Homa felt the need to make some wholesale changes, switching from Titleist clubs to a custom Cobra set and from FootJoy to Puma shoes after an 11-year relationship with his previous outfitters. His Titleist Pro V1 ball, Scotty Cameron T5.5 proto putter and some TaylorMade fairway metals were about the only things that remained unchanged. While it all seems a bit drastic after his zero-win 2024, Homa said it all sort of came together in pieces and we’re just seeing the outcome now. “If everything’s different, none of it’s different,” Homa told The Athletic in his zen-like way.
Despite his career-best T3 in the Masters last year, golf kind of felt off track for Homa the rest of the season. He admitted after making the cut in the Open at Royal Troon that “golf has not been very fun” and that his mental edge was lacking.
“It’s just the golf game hasn’t been great,” he said in Scotland. “Expectation is a hell of a drug, and it’s just been getting to me.”
It was shortly after that when Homa switched from coach Mark Blackburn to John Scott Ratton.
The new Lululemon shirts and pants seem to suit Homa’s Southern California style. But it’s the clubs that will determine the wisdom of Homa’s wholesale rebrand.
He started 2025 with a new multiyear endorsement deal with Cobra-Puma to play the company’s clubs and wear its shoes. He didn’t make the change lightly.
“It’s not like I did this just because I wanted to do it,” Homa told Golf Digest. “I like playing good golf more than anything, outside of being with my family. I like playing good golf more than any amount of money. I like playing good golf more than damn near anything in my whole life. I did my due diligence.”
His Cobra staff bag includes the Cobra DS Adapt LS driver and a mixed set of Cobra irons – Limit3D 4-iron, King CB 5-iron, King MB 6-PW as well as Snakebite (50 and 56) and King (60) wedges.
“I was always most concerned with switching irons,” Homa told GolfWRX.com at Kapalua. “That was like the single most surprising part of this whole process, was how much I liked the irons. These (Cobra King MB irons) are 3D-printed … They all looked great. Like I said, the irons shocked me. They’re my favorite part about this set.”

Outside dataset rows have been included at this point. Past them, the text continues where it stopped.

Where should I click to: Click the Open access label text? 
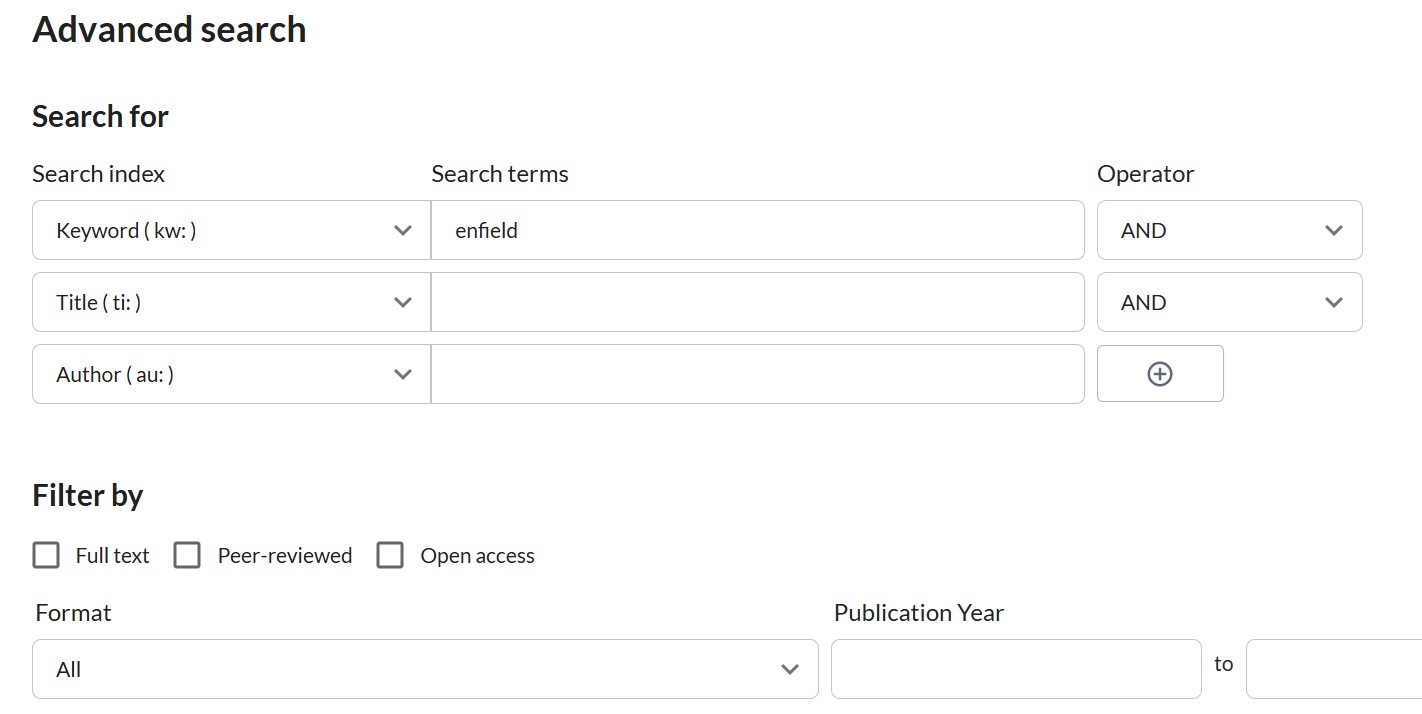[x=477, y=556]
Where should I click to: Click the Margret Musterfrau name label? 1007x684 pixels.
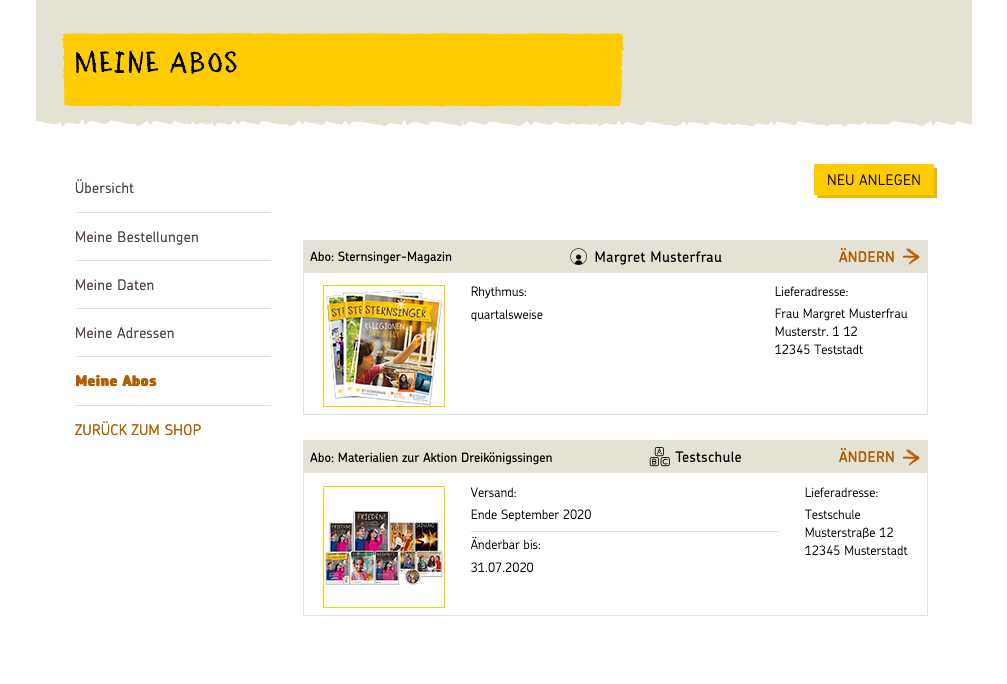(658, 257)
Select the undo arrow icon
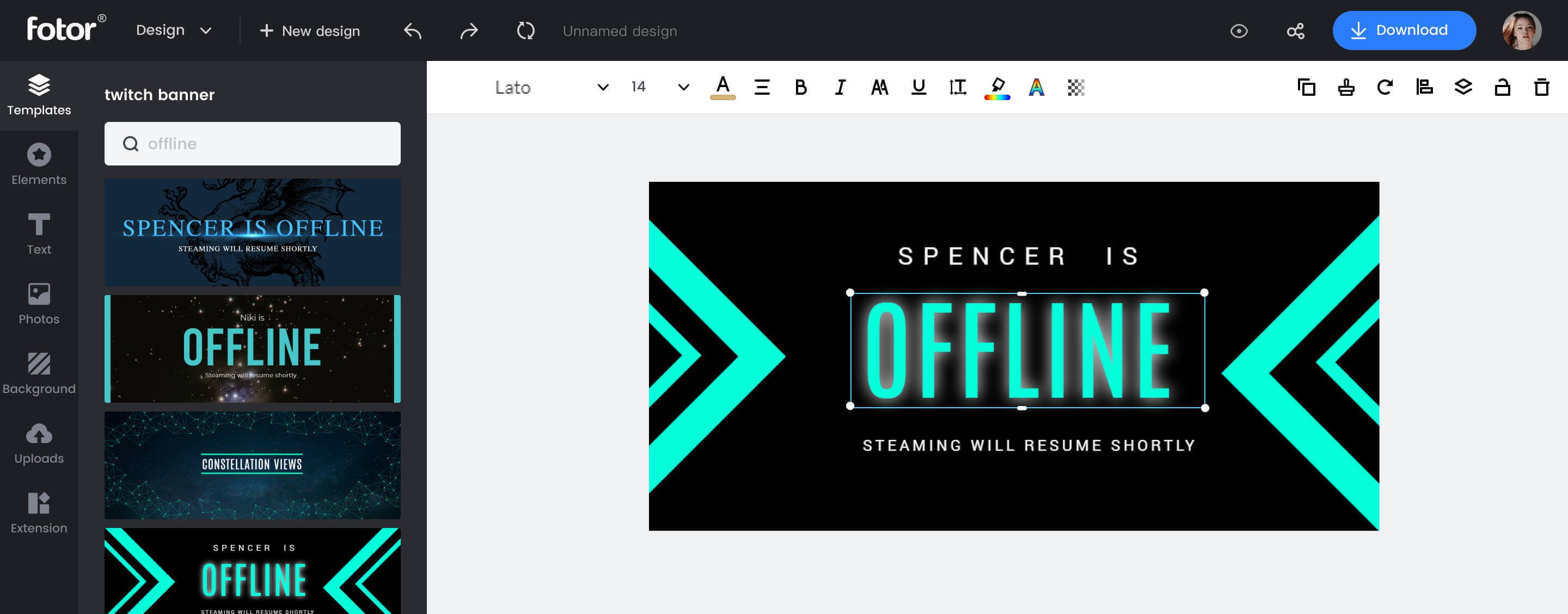 [413, 30]
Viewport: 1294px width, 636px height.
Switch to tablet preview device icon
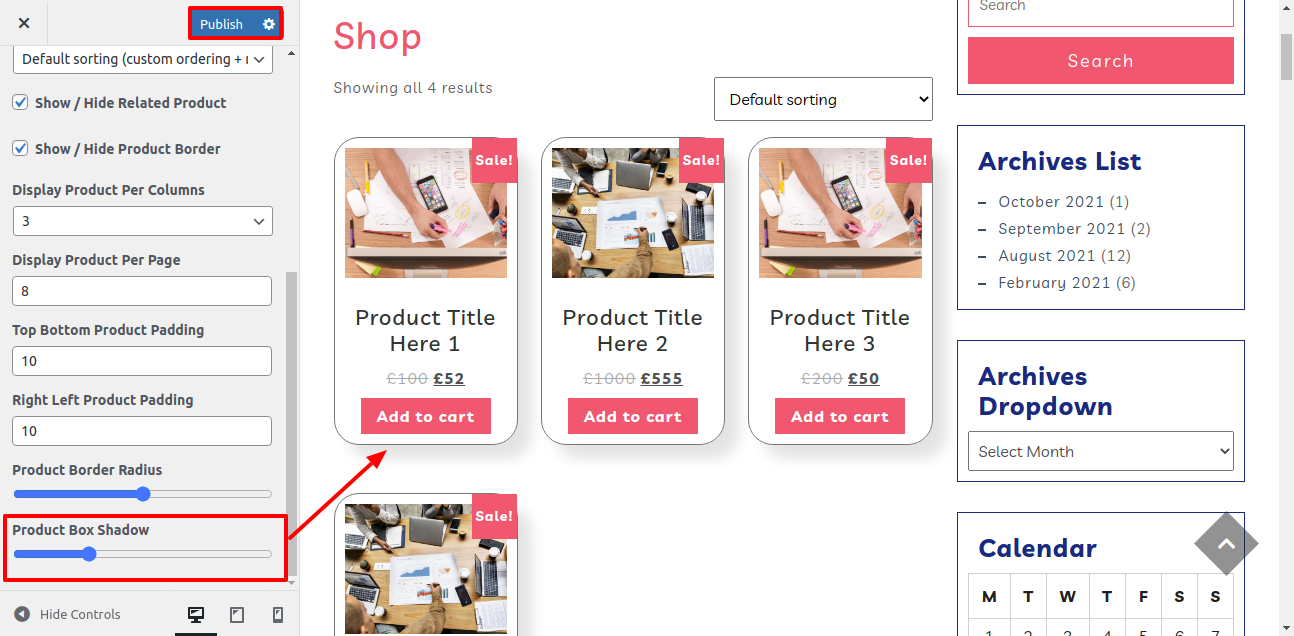click(237, 615)
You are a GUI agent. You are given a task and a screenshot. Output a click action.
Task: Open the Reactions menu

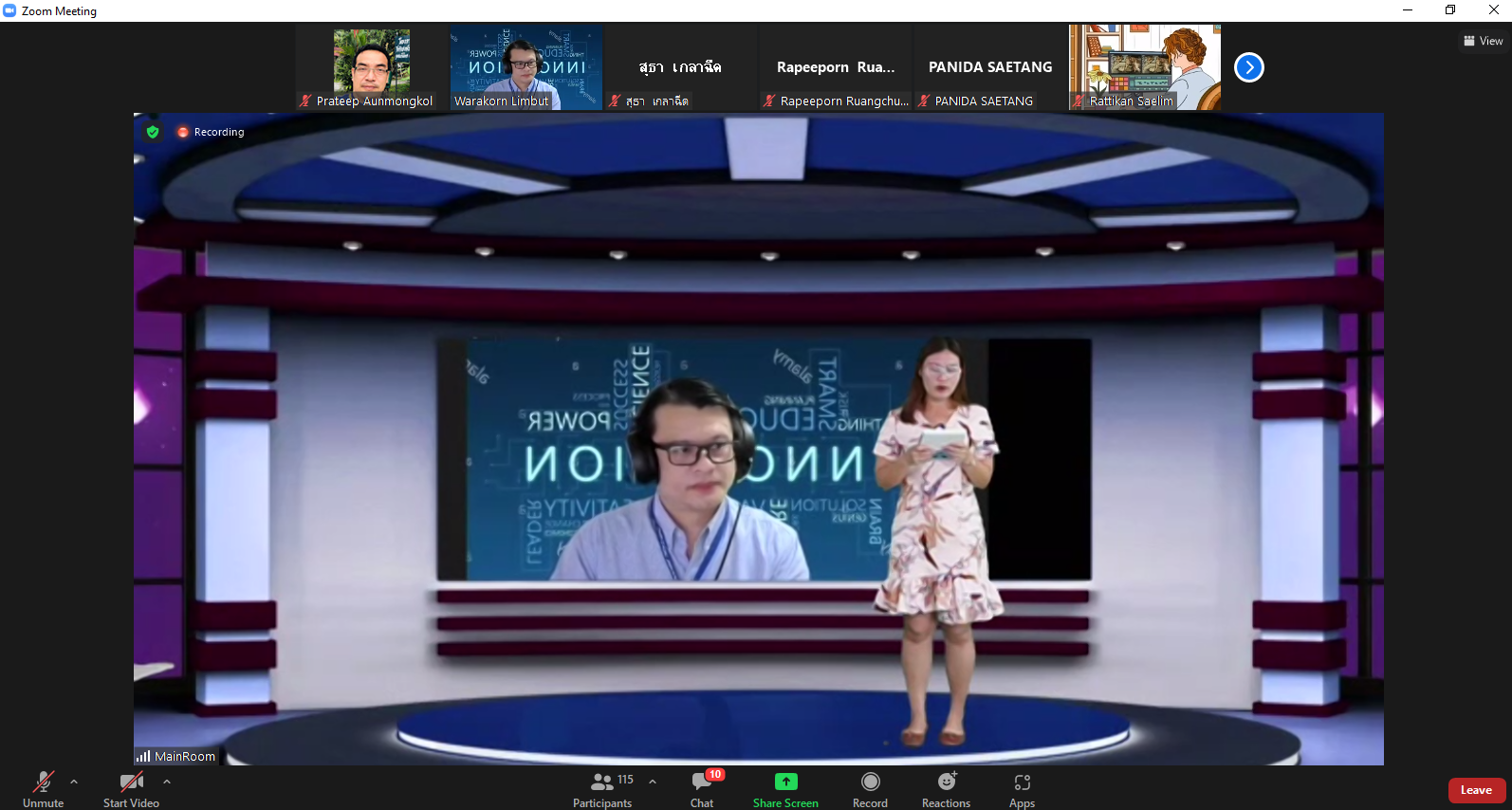946,788
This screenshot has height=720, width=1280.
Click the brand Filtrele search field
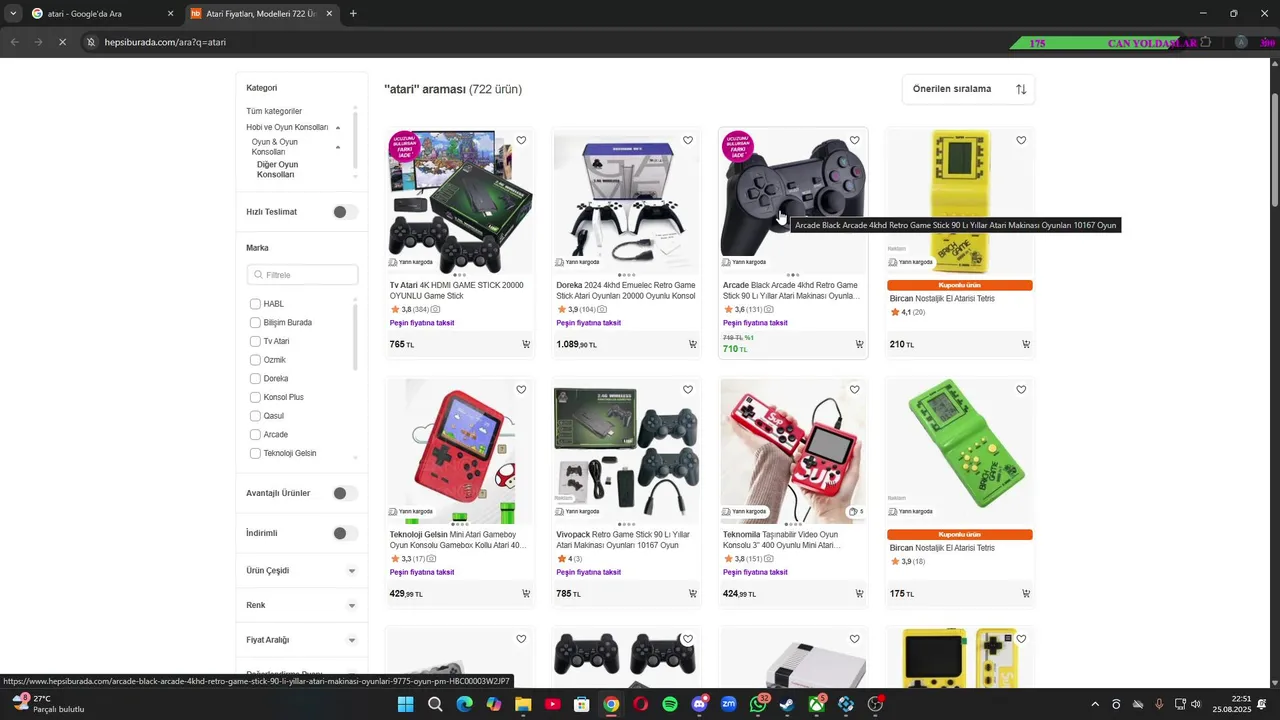(x=302, y=275)
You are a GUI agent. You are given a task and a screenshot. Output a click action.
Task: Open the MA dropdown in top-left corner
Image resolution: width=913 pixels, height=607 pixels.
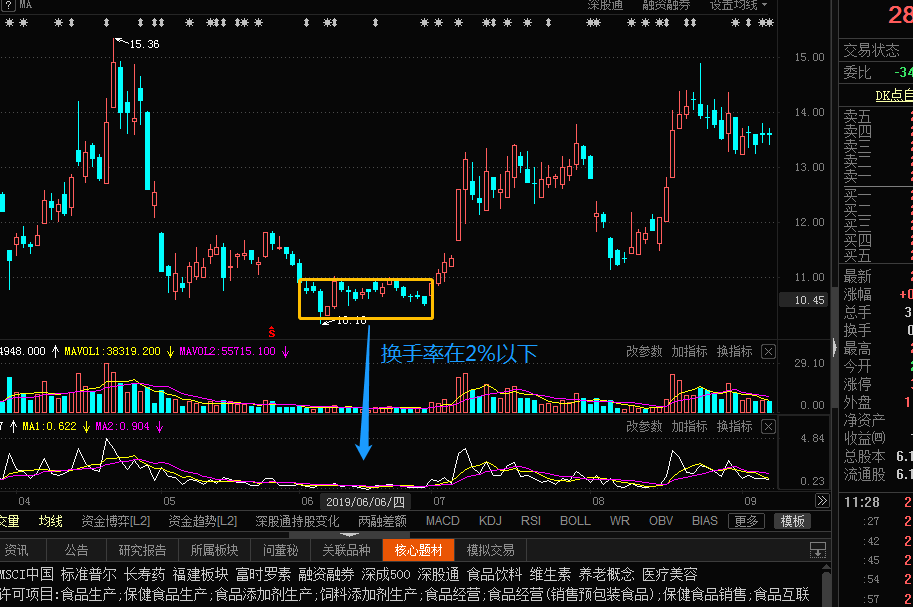pyautogui.click(x=25, y=5)
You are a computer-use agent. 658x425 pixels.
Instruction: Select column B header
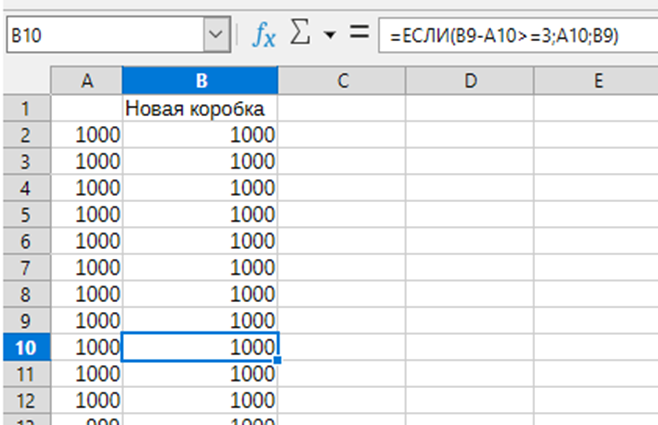point(200,81)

Cobra club fitter Ben Schomin created a custom set of MBs with a thinner top line than the ones Homa was accustomed to using his whole career.
“I knew the driver was good. A bunch of the guys I play with use a Cobra driver, and I figured the wedges were good – almost no getting used to those,” Homa said. “And it was really just coming down to the 4- and 5-irons, which were great.”